Cooke apparently also lied about her credentials, and in a GQ article she said, “The conclusion I’ve come to is that lying, from a very early age, was the best survival mechanism available,” according to a Washington Post blog post.
It seems like common sense, but with fabricated stories still being published, it seems that there maybe isn’t enough importance on also skeptically reviewing the reporters themselves. Apparently the government can’t background check who it allows to investigate stories, but the organization hiring can. At the very least, looking into someone’s academic records can’t be that difficult. (Cooke lied about her college education.)
An issue related to complete fabrication that should also be brought up is anonymous sources.
There are many instances in which anyonymous sources have been the catalyst for exposing an issue that wouldn’t have otherwise become public, and there are prominent publications that use them correctly. But there are also instances of untrue information leaking from untrustworthy, unnamed sources.
“Jimmy’s World” and the anonymous sources issue above relating to the O.J. Simpson story emphasize the need for editors to skeptically edit, as well as always remain skeptical of the writer. Editors should always remember that fact checking is part of skeptical editing.
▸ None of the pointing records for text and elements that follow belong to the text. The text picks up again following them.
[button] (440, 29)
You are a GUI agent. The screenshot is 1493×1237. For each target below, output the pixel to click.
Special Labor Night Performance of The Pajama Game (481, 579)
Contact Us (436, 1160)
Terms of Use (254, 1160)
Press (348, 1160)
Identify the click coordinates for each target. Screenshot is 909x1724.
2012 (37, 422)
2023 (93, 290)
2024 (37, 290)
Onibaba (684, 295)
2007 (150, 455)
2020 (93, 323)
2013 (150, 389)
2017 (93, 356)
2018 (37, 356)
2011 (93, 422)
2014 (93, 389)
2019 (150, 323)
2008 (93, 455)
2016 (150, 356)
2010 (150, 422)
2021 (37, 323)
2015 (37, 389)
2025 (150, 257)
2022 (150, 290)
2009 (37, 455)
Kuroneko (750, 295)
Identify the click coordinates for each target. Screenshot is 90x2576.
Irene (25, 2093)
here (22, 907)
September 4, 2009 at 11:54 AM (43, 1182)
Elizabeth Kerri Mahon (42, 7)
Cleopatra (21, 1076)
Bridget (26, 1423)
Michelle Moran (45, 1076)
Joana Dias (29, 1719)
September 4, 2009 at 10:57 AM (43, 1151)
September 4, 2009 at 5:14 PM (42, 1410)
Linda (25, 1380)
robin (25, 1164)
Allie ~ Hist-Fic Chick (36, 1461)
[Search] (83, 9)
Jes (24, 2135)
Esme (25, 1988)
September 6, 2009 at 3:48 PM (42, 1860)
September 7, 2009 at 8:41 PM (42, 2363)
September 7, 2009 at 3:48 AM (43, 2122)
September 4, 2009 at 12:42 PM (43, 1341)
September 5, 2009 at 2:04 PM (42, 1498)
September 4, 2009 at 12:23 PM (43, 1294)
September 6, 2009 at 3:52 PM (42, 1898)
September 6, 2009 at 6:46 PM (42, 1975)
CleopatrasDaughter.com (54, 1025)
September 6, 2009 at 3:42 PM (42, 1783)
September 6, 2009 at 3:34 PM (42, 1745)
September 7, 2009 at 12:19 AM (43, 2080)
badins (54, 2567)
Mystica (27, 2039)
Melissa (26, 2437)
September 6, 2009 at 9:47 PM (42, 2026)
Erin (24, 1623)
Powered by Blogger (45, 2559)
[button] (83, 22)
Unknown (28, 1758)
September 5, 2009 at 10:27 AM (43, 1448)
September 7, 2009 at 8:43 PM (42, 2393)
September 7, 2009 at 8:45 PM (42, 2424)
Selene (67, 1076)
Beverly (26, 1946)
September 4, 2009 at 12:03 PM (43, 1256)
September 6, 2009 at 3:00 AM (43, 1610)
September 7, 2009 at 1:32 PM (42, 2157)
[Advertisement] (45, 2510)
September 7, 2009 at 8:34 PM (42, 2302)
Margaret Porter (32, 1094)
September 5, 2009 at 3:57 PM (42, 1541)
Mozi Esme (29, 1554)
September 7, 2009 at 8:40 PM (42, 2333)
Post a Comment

Not only should the story pass a bull—- meter, its facts should be concrete and checked.
As a brief sidenote, an interesting tool that online writing has introduced to fact checking is the ability for readers to immediately comment on a story, and perhaps catch an untrue fact. Assuming the writer is aware of his or her readers commenting on errors, the writer can then also immediately fix the error, as opposed to waiting until the next day’s paper to appologize and make corrections.